### [Что нужно сделать]
1 – Повторите из интервью с Ириной Прониной фрагмент от слов «Ее судьба и» до слов «чего складывается талант.» включительно.
2 – Продолжите интервью с Ириной Прониной, начав сразу после его последнего предложения.

### [Цитируемый отрывок]
-.-.-
Лицейские беседы

Ирина Пронина: Судьбу направляю в нужное русло

Ирина ПронинаПобывав на рок-опере «Бьярмия» в Национальном театре Карелии, я была поражена незаурядной работой художника-сценографа, световым оформлением и костюмами к этому спектаклю. Мне рассказывали, что дети пришли в восторг от новогодней сказки «Волшебная зима» в этом театре. Любители театра хорошо знают художника-постановщика этих и других (около шестидесяти) спектаклей Ирину Пронину.
Ее судьба и творчество неразрывно связаны с Карелией, хотя Ирина Николаевна родилась и юность свою провела в Тбилиси. Так получилось, что она сама начала наш разговор о том, из чего складывается талант.

– Часто случается, что способные и талантливые люди не могут себя реализовать из-за собственной лени или слабости характера. Если Бог дает человеку изначально много, то возникает искушение довольствоваться тем, что есть, не прилагая собственных усилий для развития таланта. Вспоминаешь лет через десять такого знакомого: «А где же он?» А его нет, он будто исчез, и это обидно… Общеизвестно, что успех невозможен без работоспособности, без работы над собой, без развития данного от природы таланта или способности. Не секрет также, что успех и удача не идут к тем, кто ничего не делает.
– Вы считаете, что элемент удачи все же необходим?
– Я уверена, что человек притягивает или не притягивает к себе удачу. Чем больше в нем открытости, распахнутости для мира, позитивного отношения к жизни и желания творить, тем больше человек получит взамен. Не зря говорится: «Кто имеет, тому дано будет, а кто не имеет, у того отнимется и то, что имеет». Конечно, для того чтобы человек в полной мере ощутил счастливые моменты своей жизни, ему иногда посылаются испытания. Кажется, в Японии говорят, что любой кризис – это начало нового пути и нового движения. Только надо постараться не погрузиться в этот кризис полностью, а все-таки самому искать выход.
– У вас на счету много интересных спектаклей. А бывали неудачные? И как вы обычно переживаете свою неудачу?
– Неудачи бывали, провалов не помню. Первая реакция, скажу честно, оборонительная. Создание спектакля – всегда процесс коллективный, и результат складывается из общих усилий. Потом начинаю размышлять и заключаю: сама виновата, на дядю сваливать нечего, просто надо было более глубоко осмыслить материал, найти более тонкие и эффективные решения в оформлении спектакля и так далее.
-.-.-
### [Имеющиеся данные]

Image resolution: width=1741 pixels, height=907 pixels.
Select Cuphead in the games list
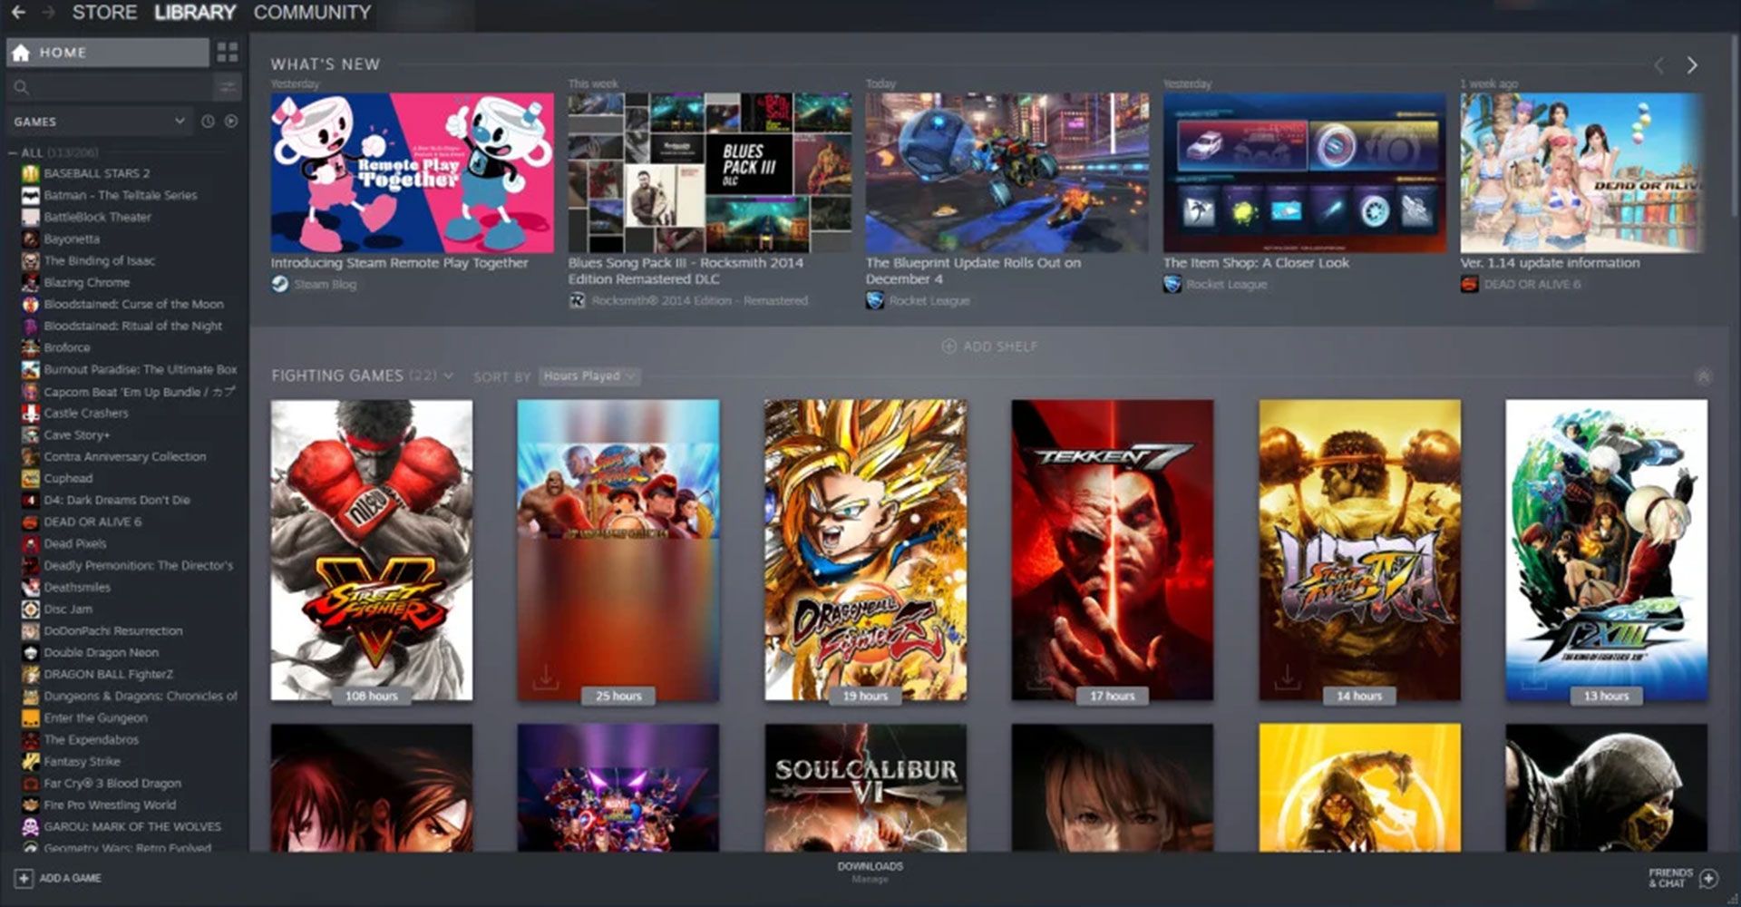click(68, 478)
-.-.-
### [Набор ответов]
1 –
Ее судьба и творчество неразрывно связаны с Карелией, хотя Ирина Николаевна родилась и юность свою провела в Тбилиси. Так получилось, что она сама начала наш разговор о том, из чего складывается талант.

2 –
– И что дает такое заключение, когда берешь вину на себя?
– На опыте учишься и стараешься больше не совершать прежних ошибок.
– Как вы относитесь к мнению публики?

– Мнения всегда разные: кто-то в восторге, кто-то в недоумении, кто-то, наоборот, поздравляет с удачей. Это абсолютно нормально. Было бы странно, если бы все понимали и принимали спектакль однозначно. В душе, конечно, хочется, чтобы всем все понравилось. Но сейчас хорошо уже то, что люди идут в театр и есть те, кому он интересен, ведь большая часть населения нынче предпочитает всем искусствам телевидение. Самое важное для меня, чтобы мои партнеры по работе были удовлетворены.

– Зрителей не имеете в виду?

– Еще как имею в виду! Но того зрителя, который говорит со мной на одном языке.
– Но зритель дальше от художника, чем, скажем, от артиста. Как вы узнаете, понравилась ли ваша работа?
– Обычно, как только открывается занавес и набирается свет, я слышу первый вздох, который о многом мне говорит. Или по тому, как замер зал, чувствую эту положительную реакцию. Становится ясно, что я сделала свое дело хорошо и теперь остальное зависит от актеров. Так было в новом спектакле «Волшебная зима» или в «Принцессе Пирлипат». Особенно это чувствуется на детских спектаклях, поскольку дети более искренни в выражении своих чувств. Я энергичный человек и не приемлю статичности как в жизни, так и на сцене, поэтому у меня в спектаклях обычно все движется и меняется. Для меня важно создать особую атмосферу на сцене. Когда я сидела в зрительном зале на спектакле «Страсти под вязами», а в этой постановке я работала над световым решением, услышала реплику: «Какие тени и свет, как у малых голландцев!» После таких высказываний хочется больше работать, искать, удивлять публику.
– Вы специально учились сценографии?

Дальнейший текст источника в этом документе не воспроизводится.